Un verrou environnemental qui conditionne le contournement
Le projet du barreau centre d'Orthez, destiné à améliorer la fluidité du trafic et à soulager la rue des Capucins, reste au point mort pour une raison précise : il manque 5 hectares de terrains destinés aux compensations environnementales. Cette exigence, présentée par les techniciens du Département lors d'une réunion municipale fin juillet, a été rappelée par le maire Benjamin Moutet devant le conseil départemental.
Le chantier, engagé administrativement depuis la signature de la DUP en 2014, exige au total 10 hectares de zones de compensation — mares, ruisseaux ou autres milieux humides — pour compenser l'artificialisation des sols liée aux travaux. Le Département affirme avoir déjà localisé 5 hectares ; il en resterait donc autant à identifier pour respecter les obligations réglementaires.
« On se donne un an pour trouver ces 5 hectares.
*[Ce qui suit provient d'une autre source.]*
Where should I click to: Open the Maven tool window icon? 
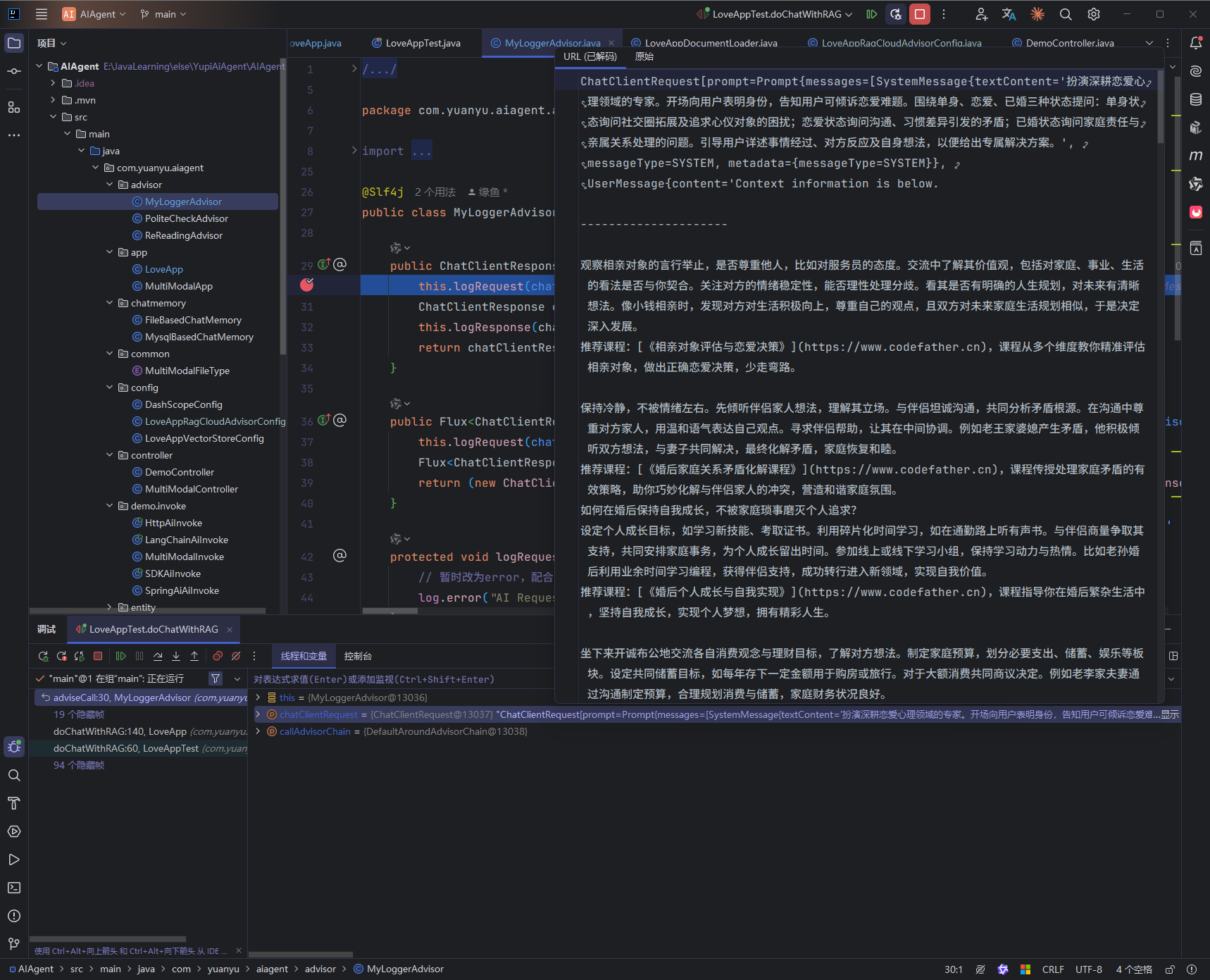[x=1196, y=156]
Sinon, il faut laisser tomber ! »
Le maire a précisé que la municipalité prospecte plusieurs pistes, dont le camping municipal traversé par un ruisseau, et examine la possibilité d'hectares situés sur la commune de Sainte‑Suzanne. Les terrains retenus doivent en outre se situer dans un périmètre défini : un rayon de 20 km autour de l'ouvrage.
- Objectif : localiser 5 hectares compatibles avec la compensation écologique.
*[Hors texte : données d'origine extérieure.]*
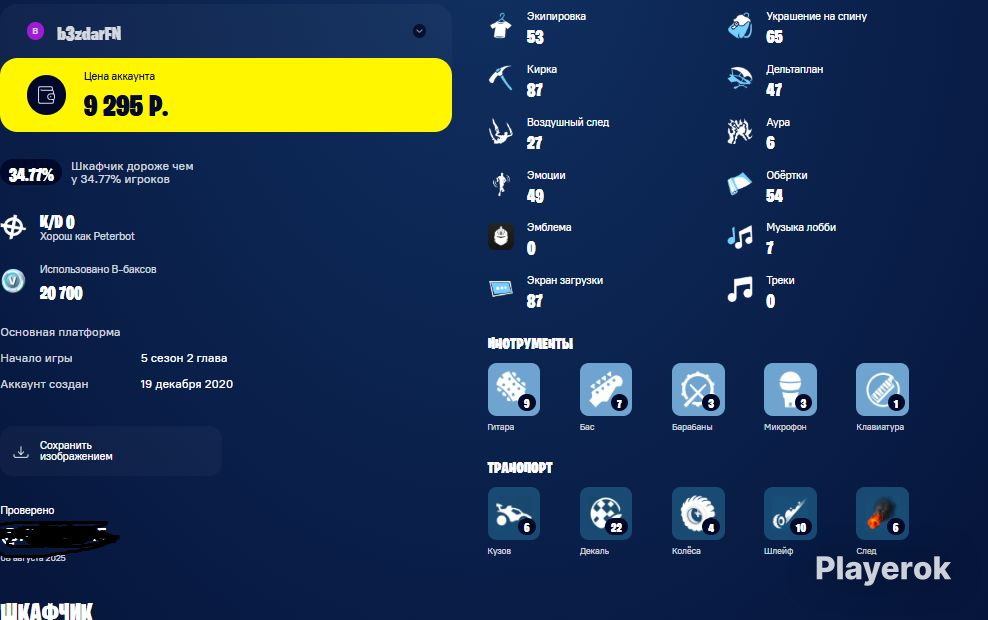Open the Гитара instrument tile

click(514, 389)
- Délai : un an accordé par la municipalité.
- Contrainte : conformité des terrains (présence d'eau, potentiel de restauration écologique) et proximité géographique.
Le calendrier et le coût du projet pèsent lourdement sur la décision. Depuis 2014, l'estimation financière a quasiment doublé : la facture globale est passée d'environ 7 millions d'euros à 14 millions aujourd'hui. Pour la commune, la participation passe de 1,5 million en 2022 à 3 millions actuellement. Malgré ces hausses, le maire indique avoir reçu une confirmation orale que le Département maintiendrait une participation de 8 millions d'euros — un engagement à consolider formellement avant le lancement des travaux.
Confrontée à cette urgence foncière, l'équipe municipale appelle l'ensemble des élus et propriétaires à la vigilance : tout terrain mis en vente dans le secteur susceptible d'accueillir des zones humides doit être signalé. Les services du Département devront ensuite expertiser ces parcelles pour vérifier leur aptitude à remplir la fonction de compensation écologique.
| Élément | Chiffres cités |
|---|---|
| Hectares de compensation nécessaires | 10 ha (5 identifiés, 5 manquants) |
| Rayon d'acceptation des terrains | 20 km |
| Coût estimé 2014 / aujourd'hui | 7 M€ → 14 M€ |
| Participation communale | 1,5 M€ (2022) → 3 M€ (aujourd'hui) |
| Participation départementale annoncée | 8 M€ (confirmation orale) |
Si la recherche aboutit dans les douze mois, le dossier pourrait retrouver une dynamique et permettre le lancement des travaux. À l'inverse, le risque d'abandon plane si les parcelles adéquates ne sont pas identifiées : outre l'arrêt du projet, cela poserait la question de la gestion durable de la circulation en centre‑ville et de l'impact sur l'attractivité économique du Béarn nord.
Pour l'heure, la municipalité multiplie les rencontres avec les services départementaux et le conseil consultatif afin de recenser les opportunités foncières. Les propriétaires concernés ou les élus locaux qui disposent d'informations utiles sont invités à se rapprocher de la mairie, alors que le compte à rebours est lancé.